The appropriateness of the questions is somewhat cultural. For instance in the US is generally considered impolite to ask how old someone is but not how many kids they have (or even the kids ages). In some other cultures, personal questions are a strong component of the cultural expectation in the workplace.
In all cultures however, at least some personal questions are considered ordinary and unexceptional.
In the company I work for we often bring offshore resources to this country and one of the reasons why is so that people develop personal relationships as we have found that it improves our ability to work together. This is true for most workplaces.
People who have some connection to each other personally generally work better together and people who try to remain too private in the personal lives tend to get excluded from the group and are not as effective at work as they could be. Co-workers often resent those who hide their personal lives because it makes them appear as if they think they are superior to their co-workers and look down on them. You don't want to appear to be a jackass to your co-workers.

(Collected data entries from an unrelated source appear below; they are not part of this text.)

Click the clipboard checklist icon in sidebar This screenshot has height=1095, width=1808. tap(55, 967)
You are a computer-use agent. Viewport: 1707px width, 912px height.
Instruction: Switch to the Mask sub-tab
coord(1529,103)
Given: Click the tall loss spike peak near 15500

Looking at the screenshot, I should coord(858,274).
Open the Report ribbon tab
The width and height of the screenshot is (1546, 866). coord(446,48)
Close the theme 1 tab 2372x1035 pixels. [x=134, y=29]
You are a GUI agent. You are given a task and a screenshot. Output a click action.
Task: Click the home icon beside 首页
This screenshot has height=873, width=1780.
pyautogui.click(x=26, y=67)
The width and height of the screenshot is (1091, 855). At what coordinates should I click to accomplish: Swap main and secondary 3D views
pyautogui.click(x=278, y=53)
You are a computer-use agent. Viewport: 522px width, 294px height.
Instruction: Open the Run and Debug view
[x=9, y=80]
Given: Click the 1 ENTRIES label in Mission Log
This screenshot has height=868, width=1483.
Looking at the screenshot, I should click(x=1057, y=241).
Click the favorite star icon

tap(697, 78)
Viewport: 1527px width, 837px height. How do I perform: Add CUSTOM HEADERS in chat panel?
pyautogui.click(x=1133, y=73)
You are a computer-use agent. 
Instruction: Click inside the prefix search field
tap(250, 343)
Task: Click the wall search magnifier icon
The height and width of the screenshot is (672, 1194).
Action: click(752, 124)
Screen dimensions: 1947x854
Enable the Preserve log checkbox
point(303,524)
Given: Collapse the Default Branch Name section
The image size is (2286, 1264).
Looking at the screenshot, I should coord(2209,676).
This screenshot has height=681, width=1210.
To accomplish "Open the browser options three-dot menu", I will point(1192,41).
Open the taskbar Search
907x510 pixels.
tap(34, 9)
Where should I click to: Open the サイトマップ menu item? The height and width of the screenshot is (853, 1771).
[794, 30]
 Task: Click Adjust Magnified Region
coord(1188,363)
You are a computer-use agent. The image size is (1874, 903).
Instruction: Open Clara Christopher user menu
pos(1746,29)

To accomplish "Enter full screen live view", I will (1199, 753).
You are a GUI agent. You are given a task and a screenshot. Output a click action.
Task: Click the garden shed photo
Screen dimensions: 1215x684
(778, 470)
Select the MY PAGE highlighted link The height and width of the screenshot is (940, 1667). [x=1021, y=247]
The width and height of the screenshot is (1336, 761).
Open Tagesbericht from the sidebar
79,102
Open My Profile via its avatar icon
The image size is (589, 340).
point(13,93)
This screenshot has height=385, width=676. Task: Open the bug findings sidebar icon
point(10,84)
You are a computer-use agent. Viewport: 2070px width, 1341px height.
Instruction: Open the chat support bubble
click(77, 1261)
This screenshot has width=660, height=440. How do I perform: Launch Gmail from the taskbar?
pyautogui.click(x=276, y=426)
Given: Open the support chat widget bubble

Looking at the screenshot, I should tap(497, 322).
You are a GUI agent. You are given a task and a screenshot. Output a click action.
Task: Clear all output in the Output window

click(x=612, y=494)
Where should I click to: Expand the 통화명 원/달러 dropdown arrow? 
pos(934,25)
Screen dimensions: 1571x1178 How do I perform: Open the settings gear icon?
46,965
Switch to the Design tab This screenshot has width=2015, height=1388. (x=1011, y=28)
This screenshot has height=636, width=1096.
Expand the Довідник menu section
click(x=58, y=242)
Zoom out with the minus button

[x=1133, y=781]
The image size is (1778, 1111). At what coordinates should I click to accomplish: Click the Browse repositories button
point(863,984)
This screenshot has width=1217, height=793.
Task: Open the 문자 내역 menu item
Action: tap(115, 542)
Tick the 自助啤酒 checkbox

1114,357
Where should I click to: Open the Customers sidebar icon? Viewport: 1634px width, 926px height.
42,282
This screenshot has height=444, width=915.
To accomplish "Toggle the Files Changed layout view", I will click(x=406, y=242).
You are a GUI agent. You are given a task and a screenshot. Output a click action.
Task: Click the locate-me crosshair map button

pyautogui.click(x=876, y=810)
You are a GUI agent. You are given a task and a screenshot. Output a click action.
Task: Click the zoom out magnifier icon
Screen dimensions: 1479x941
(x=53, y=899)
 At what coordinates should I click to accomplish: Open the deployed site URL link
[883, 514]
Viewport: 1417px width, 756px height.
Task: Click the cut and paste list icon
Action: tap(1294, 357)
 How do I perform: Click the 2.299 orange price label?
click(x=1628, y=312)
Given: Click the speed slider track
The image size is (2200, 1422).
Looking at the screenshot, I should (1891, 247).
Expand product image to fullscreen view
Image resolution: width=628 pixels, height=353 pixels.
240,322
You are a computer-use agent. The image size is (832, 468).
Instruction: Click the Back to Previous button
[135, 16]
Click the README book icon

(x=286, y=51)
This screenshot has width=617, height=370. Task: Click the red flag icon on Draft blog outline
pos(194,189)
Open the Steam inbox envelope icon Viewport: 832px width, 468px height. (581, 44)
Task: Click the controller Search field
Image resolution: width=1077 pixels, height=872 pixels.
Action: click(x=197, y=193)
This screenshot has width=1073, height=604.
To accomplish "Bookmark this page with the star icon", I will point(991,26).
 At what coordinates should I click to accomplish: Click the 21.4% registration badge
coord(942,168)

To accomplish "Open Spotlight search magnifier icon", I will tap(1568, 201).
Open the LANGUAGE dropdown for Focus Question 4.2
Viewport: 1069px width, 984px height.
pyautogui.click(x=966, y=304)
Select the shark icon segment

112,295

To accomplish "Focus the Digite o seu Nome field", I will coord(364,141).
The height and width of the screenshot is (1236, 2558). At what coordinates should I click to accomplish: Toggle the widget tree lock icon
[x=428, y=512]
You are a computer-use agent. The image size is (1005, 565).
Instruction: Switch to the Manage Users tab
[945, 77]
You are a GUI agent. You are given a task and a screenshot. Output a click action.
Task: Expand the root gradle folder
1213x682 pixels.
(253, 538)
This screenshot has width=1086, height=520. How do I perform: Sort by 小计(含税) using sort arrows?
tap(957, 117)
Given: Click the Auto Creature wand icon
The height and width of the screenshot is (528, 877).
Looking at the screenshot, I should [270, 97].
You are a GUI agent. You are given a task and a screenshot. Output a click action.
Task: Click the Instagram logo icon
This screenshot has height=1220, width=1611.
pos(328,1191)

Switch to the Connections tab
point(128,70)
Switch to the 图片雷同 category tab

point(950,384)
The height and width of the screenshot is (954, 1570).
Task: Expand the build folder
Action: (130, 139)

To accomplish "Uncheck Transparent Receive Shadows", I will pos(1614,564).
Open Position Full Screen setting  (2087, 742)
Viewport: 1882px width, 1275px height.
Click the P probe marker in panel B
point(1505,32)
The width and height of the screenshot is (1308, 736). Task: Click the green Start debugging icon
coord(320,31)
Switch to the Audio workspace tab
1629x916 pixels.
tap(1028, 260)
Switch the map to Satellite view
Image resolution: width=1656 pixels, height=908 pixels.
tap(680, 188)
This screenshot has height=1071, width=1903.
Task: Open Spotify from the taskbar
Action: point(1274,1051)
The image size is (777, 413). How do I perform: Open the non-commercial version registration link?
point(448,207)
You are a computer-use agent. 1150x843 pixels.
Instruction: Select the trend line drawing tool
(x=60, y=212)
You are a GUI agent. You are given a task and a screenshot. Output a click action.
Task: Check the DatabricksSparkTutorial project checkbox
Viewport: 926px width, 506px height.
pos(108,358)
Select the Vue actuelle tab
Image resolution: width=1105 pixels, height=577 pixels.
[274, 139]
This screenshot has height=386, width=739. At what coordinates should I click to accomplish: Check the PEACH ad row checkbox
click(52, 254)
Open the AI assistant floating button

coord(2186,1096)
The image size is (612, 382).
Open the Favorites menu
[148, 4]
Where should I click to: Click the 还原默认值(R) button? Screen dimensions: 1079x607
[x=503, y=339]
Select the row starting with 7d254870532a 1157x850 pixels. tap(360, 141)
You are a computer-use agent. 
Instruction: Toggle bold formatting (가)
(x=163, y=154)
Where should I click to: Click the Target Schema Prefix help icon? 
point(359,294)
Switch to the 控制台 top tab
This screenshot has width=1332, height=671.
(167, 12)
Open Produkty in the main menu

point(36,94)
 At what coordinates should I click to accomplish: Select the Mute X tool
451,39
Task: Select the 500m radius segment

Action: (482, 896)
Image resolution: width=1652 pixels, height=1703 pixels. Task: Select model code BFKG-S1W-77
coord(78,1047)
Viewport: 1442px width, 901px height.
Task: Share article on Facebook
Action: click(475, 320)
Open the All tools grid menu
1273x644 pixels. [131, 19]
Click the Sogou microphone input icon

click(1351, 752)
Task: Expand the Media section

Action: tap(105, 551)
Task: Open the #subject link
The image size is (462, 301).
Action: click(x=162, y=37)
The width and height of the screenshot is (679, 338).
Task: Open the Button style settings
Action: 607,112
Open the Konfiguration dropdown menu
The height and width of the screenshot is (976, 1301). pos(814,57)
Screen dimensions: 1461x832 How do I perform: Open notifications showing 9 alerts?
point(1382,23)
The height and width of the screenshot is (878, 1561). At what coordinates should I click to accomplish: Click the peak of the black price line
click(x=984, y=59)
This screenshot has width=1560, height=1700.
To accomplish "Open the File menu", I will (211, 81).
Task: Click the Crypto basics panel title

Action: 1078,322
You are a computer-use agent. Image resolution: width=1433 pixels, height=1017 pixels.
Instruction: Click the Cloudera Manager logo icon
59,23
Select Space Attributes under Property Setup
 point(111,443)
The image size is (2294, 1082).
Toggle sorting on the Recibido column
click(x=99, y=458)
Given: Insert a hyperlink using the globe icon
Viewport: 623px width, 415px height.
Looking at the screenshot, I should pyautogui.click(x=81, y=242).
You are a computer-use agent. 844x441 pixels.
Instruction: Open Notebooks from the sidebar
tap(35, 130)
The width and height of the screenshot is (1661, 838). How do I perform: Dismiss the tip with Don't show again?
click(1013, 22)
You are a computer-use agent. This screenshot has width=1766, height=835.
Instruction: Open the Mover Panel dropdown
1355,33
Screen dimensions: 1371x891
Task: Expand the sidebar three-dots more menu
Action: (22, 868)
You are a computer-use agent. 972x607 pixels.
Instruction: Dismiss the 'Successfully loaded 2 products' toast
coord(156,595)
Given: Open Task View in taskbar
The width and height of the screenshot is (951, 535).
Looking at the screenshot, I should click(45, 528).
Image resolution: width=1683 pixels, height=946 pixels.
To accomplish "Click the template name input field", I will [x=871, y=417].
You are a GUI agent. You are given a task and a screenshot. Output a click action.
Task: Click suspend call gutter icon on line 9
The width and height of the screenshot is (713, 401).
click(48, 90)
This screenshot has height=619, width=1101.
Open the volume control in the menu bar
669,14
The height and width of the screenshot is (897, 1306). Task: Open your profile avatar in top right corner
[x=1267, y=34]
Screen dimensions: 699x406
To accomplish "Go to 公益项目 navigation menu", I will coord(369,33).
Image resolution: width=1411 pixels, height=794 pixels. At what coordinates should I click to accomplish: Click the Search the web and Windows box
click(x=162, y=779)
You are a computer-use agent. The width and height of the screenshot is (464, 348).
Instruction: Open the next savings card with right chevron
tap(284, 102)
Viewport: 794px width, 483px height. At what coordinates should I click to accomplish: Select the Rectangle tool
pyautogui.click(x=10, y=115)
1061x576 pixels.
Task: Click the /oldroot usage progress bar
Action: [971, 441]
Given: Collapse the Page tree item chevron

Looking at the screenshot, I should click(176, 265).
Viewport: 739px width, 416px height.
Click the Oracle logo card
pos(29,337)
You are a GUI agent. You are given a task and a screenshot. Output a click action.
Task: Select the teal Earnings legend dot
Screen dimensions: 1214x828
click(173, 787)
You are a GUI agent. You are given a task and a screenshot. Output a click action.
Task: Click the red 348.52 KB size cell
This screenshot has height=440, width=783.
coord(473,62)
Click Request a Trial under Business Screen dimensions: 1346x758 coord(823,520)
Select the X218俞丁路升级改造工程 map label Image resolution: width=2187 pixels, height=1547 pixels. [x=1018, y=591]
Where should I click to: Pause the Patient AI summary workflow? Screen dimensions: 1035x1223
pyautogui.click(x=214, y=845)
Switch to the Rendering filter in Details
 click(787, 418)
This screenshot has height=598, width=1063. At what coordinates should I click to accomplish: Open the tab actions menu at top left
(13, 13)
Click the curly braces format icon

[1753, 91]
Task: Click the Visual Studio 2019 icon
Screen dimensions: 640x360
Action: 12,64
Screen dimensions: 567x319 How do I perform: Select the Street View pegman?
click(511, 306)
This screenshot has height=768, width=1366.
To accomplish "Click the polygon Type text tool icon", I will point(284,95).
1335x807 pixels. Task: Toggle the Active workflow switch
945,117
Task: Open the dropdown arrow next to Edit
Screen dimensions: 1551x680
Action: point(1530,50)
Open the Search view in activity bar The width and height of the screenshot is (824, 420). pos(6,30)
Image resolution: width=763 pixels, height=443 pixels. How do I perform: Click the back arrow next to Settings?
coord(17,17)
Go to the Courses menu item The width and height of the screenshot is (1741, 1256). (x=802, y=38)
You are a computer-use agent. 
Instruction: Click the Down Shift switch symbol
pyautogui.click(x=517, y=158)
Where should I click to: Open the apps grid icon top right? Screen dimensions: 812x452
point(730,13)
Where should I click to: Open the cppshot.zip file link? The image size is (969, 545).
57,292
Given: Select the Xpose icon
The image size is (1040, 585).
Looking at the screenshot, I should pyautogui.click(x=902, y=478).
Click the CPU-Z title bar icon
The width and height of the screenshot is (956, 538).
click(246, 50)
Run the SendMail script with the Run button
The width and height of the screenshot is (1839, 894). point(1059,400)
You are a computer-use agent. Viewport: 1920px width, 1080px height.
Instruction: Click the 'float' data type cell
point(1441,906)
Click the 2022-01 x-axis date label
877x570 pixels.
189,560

Be polite and talk politely to people even if you choose not to answer their questions. If you don't want to talk about how many kids you have (I personally have never met a parent who didn't want to talk about his or her kids, but YMMV.), then change the subject to something less personal (but still not work-related) like the results of the football game last night.
This is not to say you have to reveal your whole life to anyone. Be friendly and make small talk at roughly the same level that everyone else does. The amount of sharing will also vary between professions and type of personalities. There are more introverts in the programming world than most professions, so you can get away with less sharing than if you are a sales person.
But it is counterproductive to be insulted at such questions as they are ordinary and unexceptional.